### Written task
Please output the stretch from the first line of the records through the line containing "click(69, 251)" as a JSON list of strings, one string per line, with blank lines left out.

##### Data shown

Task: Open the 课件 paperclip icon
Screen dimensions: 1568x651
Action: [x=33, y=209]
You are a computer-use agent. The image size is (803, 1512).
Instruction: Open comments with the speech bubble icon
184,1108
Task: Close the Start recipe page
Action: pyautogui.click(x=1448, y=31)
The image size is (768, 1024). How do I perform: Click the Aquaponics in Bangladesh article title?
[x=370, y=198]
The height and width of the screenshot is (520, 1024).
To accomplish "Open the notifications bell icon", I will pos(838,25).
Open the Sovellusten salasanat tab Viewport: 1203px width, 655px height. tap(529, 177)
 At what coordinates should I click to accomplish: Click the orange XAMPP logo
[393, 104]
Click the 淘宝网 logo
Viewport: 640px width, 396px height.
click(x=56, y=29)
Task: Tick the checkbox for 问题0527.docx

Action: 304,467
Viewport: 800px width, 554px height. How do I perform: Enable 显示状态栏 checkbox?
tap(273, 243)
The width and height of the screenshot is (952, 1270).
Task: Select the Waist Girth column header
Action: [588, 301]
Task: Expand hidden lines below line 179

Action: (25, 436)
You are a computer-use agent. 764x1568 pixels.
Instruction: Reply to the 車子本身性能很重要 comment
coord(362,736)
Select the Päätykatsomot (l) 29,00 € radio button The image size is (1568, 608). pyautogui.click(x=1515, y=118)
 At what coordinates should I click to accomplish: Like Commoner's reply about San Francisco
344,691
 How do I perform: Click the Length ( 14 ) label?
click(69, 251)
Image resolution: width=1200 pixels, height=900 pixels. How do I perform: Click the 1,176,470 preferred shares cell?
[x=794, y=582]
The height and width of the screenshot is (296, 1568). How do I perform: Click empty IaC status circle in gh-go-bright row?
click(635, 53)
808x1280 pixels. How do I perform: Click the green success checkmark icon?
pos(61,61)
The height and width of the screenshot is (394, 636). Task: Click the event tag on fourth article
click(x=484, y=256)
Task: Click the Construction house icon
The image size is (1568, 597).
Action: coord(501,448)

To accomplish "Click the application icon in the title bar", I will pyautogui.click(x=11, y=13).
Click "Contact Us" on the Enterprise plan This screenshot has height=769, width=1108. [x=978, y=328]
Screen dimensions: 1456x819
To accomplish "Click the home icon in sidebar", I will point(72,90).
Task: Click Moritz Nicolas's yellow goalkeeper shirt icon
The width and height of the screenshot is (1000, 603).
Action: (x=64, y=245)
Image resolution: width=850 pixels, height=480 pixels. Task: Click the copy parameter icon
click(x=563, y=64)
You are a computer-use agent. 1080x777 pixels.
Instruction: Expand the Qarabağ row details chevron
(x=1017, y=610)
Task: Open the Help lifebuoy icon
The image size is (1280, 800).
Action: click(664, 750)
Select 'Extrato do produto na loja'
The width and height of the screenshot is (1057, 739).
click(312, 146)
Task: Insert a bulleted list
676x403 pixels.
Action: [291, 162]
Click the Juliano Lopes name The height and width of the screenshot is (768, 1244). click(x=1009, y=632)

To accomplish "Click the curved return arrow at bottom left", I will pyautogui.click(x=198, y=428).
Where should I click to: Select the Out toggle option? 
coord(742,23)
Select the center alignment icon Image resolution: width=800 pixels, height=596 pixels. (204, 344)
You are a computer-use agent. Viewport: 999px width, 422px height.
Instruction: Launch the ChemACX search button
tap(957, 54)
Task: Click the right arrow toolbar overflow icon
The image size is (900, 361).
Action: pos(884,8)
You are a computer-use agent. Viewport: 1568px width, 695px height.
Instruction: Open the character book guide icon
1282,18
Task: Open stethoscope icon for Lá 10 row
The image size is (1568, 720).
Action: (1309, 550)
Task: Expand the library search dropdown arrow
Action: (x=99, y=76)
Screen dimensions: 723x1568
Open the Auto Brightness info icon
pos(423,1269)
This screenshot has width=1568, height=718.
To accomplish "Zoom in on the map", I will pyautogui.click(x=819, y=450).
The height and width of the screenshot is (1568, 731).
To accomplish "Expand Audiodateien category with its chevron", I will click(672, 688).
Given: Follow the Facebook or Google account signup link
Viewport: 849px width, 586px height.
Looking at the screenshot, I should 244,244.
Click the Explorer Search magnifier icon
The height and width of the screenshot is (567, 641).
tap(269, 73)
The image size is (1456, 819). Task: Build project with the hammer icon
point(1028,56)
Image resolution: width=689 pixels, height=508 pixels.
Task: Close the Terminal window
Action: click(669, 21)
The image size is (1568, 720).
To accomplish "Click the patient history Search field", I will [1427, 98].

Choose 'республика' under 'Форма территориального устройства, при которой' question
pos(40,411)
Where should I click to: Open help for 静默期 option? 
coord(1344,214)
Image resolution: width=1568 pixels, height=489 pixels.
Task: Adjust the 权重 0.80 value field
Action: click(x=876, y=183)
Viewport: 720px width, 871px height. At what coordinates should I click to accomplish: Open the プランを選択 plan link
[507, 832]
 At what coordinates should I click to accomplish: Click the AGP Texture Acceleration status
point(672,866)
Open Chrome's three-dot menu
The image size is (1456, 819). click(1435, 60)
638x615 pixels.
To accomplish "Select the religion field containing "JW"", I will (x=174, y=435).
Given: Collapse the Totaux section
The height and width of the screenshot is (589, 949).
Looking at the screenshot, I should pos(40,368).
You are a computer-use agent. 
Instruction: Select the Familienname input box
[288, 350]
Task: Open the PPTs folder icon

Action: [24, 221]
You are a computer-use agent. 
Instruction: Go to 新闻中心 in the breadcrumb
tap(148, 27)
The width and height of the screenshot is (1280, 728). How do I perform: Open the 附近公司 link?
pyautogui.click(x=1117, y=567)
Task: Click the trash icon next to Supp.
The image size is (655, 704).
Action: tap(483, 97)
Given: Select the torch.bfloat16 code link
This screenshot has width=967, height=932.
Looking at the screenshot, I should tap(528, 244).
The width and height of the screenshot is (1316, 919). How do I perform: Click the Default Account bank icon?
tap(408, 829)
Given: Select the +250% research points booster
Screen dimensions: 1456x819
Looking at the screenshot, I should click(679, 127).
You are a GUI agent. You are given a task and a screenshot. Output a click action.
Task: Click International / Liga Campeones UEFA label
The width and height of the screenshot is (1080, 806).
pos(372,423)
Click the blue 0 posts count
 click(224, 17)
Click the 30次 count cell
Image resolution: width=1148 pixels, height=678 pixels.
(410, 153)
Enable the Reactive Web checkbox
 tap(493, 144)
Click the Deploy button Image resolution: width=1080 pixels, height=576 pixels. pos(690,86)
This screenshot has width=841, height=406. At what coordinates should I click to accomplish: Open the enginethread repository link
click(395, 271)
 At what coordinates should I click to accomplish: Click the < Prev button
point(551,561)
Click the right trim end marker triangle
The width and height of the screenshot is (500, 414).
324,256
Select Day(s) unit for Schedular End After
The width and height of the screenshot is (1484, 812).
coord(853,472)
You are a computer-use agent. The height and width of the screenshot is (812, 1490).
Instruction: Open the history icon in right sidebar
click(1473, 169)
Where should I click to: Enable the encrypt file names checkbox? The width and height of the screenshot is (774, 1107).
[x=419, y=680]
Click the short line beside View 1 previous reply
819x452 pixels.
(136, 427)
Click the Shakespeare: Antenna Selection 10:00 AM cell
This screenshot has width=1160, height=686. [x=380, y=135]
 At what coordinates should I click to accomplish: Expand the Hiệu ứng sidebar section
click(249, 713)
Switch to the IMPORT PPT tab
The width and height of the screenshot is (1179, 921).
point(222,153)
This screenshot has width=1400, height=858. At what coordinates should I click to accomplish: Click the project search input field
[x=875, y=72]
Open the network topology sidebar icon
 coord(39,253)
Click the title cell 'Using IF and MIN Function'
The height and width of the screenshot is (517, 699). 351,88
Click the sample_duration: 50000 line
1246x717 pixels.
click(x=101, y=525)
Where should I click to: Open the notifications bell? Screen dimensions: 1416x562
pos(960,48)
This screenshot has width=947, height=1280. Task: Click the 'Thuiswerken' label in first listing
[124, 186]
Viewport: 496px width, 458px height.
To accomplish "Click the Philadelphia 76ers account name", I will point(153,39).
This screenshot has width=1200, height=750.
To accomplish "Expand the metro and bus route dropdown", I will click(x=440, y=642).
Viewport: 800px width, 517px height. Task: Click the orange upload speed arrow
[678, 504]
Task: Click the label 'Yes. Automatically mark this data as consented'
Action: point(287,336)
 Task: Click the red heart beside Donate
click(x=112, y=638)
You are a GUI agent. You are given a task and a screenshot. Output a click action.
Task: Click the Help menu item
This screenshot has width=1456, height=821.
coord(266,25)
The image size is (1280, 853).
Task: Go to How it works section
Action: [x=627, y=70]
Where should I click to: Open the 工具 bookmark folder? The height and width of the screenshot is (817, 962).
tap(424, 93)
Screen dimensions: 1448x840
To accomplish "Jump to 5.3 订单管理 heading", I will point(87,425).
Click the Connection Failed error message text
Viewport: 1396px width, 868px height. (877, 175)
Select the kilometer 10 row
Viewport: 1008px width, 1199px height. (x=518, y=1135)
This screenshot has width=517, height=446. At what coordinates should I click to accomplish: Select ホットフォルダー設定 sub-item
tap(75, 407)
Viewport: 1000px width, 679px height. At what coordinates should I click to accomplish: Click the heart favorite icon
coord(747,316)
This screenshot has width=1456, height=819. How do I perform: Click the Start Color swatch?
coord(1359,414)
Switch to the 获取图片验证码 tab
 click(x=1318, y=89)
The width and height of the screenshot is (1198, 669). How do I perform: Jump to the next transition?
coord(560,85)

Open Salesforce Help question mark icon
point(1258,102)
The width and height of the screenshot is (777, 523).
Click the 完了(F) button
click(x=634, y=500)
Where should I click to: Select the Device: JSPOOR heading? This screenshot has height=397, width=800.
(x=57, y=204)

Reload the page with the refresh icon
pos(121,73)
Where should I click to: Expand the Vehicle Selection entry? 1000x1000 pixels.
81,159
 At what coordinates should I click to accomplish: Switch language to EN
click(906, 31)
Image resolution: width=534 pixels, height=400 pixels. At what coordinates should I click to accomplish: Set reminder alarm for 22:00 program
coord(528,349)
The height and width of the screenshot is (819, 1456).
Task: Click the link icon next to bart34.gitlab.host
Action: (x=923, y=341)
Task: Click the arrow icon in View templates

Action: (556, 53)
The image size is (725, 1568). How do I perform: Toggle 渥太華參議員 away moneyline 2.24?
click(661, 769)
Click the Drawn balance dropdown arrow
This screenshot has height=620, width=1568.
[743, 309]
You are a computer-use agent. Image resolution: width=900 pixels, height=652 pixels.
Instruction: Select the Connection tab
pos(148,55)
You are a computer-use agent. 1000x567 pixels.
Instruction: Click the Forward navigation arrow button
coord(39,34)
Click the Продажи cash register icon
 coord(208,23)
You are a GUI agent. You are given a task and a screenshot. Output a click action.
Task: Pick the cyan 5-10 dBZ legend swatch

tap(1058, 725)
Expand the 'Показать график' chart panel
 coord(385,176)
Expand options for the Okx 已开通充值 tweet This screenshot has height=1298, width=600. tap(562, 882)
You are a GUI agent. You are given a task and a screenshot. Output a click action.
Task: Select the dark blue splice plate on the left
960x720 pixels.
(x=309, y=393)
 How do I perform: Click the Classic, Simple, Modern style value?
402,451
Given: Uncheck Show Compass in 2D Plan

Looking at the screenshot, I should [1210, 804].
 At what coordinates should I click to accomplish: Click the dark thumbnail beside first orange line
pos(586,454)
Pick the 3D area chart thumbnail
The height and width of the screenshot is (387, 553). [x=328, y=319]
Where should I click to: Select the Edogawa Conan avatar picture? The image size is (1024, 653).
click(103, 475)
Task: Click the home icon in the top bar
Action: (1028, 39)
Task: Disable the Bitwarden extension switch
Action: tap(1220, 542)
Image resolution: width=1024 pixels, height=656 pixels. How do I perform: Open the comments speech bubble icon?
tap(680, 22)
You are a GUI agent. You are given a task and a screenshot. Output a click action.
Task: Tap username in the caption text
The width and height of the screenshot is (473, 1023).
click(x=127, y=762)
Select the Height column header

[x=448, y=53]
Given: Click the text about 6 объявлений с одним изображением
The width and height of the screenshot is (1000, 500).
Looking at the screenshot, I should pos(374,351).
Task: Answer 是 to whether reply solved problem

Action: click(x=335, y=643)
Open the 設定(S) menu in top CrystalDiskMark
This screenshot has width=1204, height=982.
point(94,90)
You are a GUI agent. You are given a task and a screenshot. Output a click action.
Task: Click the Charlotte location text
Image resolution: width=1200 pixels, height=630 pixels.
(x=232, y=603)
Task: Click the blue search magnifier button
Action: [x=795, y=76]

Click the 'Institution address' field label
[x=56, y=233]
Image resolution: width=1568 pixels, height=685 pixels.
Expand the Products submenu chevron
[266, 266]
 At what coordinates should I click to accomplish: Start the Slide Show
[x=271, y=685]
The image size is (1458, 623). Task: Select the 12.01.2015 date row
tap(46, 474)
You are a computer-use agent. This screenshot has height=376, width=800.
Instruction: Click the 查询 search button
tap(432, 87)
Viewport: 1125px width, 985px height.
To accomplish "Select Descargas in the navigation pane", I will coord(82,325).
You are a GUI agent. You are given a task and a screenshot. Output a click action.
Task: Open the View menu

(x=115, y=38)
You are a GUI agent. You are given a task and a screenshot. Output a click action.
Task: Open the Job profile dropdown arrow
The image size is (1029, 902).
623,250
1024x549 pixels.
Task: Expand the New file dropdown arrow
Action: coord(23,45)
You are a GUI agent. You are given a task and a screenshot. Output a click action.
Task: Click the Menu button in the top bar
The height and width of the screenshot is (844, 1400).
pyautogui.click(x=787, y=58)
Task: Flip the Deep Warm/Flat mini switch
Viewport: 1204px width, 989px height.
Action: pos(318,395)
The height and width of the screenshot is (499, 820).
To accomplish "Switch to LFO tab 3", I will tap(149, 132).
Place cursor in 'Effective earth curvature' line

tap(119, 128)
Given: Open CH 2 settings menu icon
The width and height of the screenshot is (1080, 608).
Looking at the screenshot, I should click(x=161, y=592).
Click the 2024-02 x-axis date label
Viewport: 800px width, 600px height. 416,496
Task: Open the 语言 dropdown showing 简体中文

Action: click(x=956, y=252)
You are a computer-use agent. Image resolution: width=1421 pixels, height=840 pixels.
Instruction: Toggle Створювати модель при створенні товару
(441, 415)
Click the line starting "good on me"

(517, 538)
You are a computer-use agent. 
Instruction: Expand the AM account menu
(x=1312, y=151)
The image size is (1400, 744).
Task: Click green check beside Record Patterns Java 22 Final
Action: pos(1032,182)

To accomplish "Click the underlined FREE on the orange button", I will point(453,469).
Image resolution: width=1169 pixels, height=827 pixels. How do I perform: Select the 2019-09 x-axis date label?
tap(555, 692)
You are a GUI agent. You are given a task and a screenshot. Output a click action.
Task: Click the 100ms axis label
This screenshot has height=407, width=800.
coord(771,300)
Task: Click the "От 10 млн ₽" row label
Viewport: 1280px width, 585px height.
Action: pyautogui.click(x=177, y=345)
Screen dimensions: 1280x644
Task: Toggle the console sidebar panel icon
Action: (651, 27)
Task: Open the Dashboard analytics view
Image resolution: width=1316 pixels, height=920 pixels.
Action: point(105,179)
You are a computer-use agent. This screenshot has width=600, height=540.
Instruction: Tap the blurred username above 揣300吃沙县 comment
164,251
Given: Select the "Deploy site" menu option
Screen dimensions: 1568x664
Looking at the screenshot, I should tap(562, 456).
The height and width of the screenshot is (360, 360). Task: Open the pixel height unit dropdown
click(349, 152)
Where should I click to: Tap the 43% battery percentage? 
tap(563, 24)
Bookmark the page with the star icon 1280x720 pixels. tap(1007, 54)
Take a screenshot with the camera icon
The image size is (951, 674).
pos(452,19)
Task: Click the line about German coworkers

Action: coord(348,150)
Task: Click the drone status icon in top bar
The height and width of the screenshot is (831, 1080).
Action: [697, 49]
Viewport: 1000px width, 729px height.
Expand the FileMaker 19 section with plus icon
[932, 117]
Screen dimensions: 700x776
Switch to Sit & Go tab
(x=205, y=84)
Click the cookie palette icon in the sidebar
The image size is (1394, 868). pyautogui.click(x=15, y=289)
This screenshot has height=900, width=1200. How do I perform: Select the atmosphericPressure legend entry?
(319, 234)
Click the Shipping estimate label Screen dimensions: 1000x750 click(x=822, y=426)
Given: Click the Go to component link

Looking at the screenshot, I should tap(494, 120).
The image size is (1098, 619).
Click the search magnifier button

##########

### Reply to the exercise
[
  "Task: Open the 课件 paperclip icon",
  "Screen dimensions: 1568x651",
  "Action: [x=33, y=209]",
  "You are a computer-use agent. The image size is (803, 1512).",
  "Instruction: Open comments with the speech bubble icon",
  "184,1108",
  "Task: Close the Start recipe page",
  "Action: pyautogui.click(x=1448, y=31)",
  "The image size is (768, 1024). How do I perform: Click the Aquaponics in Bangladesh article title?",
  "[x=370, y=198]",
  "The height and width of the screenshot is (520, 1024).",
  "To accomplish \"Open the notifications bell icon\", I will pos(838,25).",
  "Open the Sovellusten salasanat tab Viewport: 1203px width, 655px height. tap(529, 177)",
  " At what coordinates should I click to accomplish: Click the orange XAMPP logo",
  "[393, 104]",
  "Click the 淘宝网 logo",
  "Viewport: 640px width, 396px height.",
  "click(x=56, y=29)",
  "Task: Tick the checkbox for 问题0527.docx",
  "Action: 304,467",
  "Viewport: 800px width, 554px height. How do I perform: Enable 显示状态栏 checkbox?",
  "tap(273, 243)",
  "The width and height of the screenshot is (952, 1270).",
  "Task: Select the Waist Girth column header",
  "Action: [588, 301]",
  "Task: Expand hidden lines below line 179",
  "Action: (25, 436)",
  "You are a computer-use agent. 764x1568 pixels.",
  "Instruction: Reply to the 車子本身性能很重要 comment",
  "coord(362,736)",
  "Select the Päätykatsomot (l) 29,00 € radio button The image size is (1568, 608). pyautogui.click(x=1515, y=118)",
  " At what coordinates should I click to accomplish: Like Commoner's reply about San Francisco",
  "344,691",
  " How do I perform: Click the Length ( 14 ) label?",
  "click(69, 251)"
]